Rewrite the lines from the line with "The image size" to the line with "coord(1416,284)", substituting "scroll thumb" for "scrollbar handle" and leaving everything else unchanged.

• INPUT
•••
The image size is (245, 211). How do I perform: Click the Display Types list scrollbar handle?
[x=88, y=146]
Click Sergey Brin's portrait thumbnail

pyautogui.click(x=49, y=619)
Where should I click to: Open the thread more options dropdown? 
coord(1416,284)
•••
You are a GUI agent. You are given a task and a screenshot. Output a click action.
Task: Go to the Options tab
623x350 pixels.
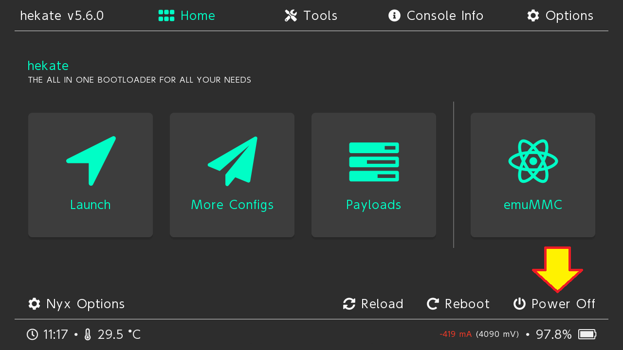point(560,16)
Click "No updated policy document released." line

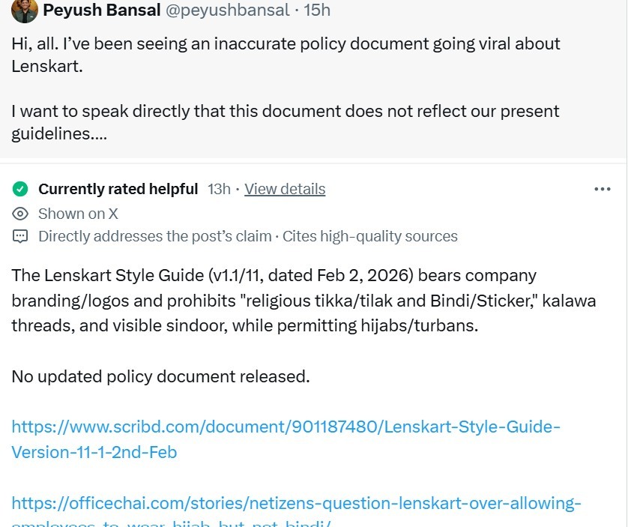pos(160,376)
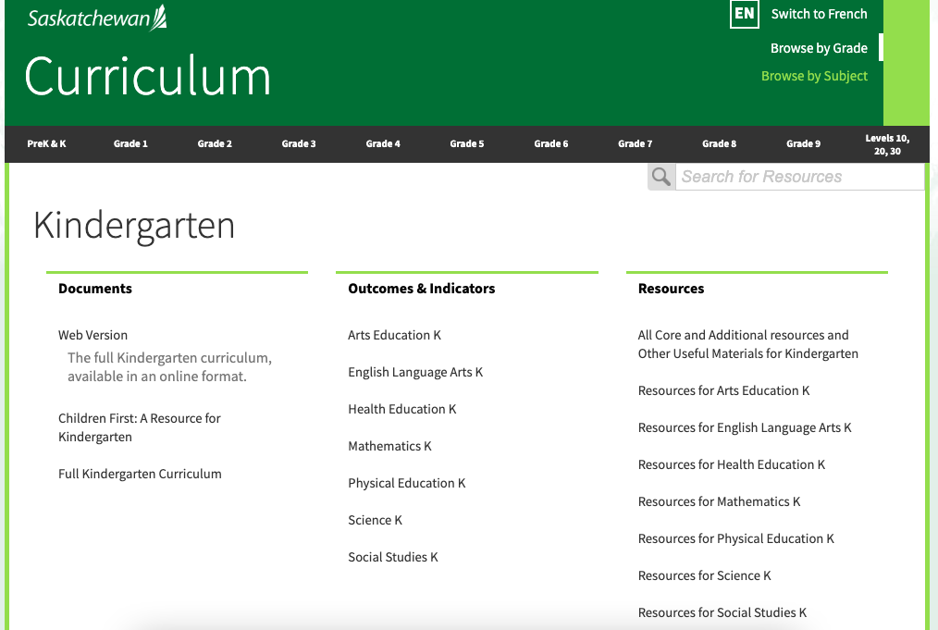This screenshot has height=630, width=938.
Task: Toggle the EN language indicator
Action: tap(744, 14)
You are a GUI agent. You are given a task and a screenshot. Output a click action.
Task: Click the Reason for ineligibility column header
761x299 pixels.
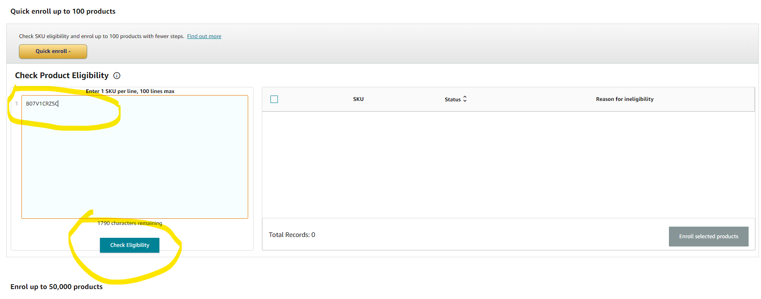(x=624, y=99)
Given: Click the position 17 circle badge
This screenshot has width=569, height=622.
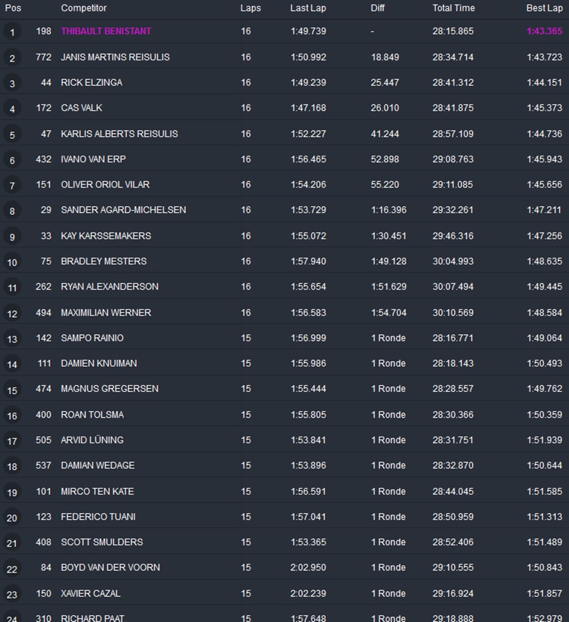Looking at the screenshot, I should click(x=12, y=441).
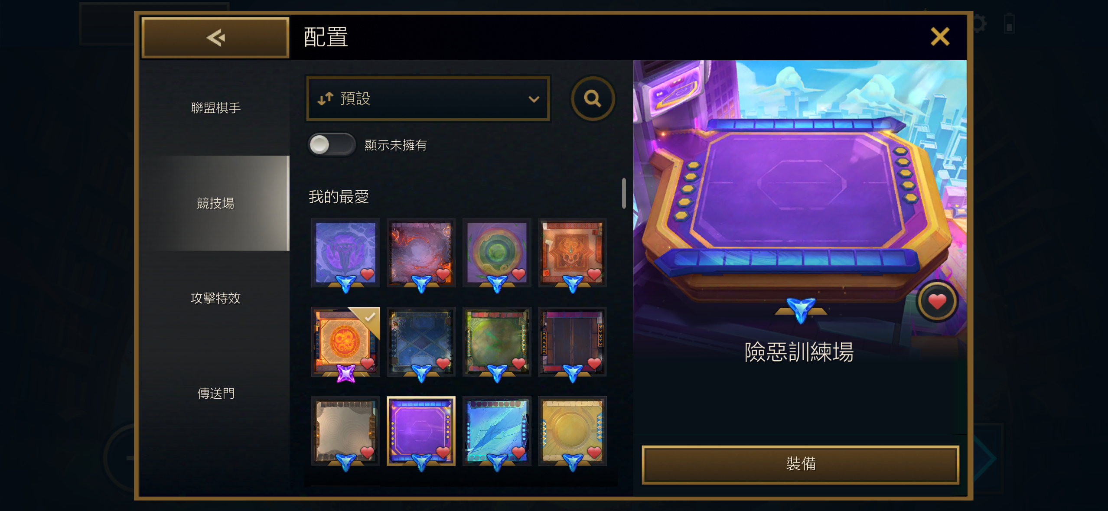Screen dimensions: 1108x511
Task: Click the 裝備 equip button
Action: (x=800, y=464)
•••
• RESPONSE TO THIS TASK
The image size is (245, 211). How do I perform: Click the Display Types list scroll thumb?
[x=88, y=146]
Click Sergey Brin's portrait thumbnail

pyautogui.click(x=49, y=619)
Where should I click to: Open the thread more options dropdown? 
coord(1416,284)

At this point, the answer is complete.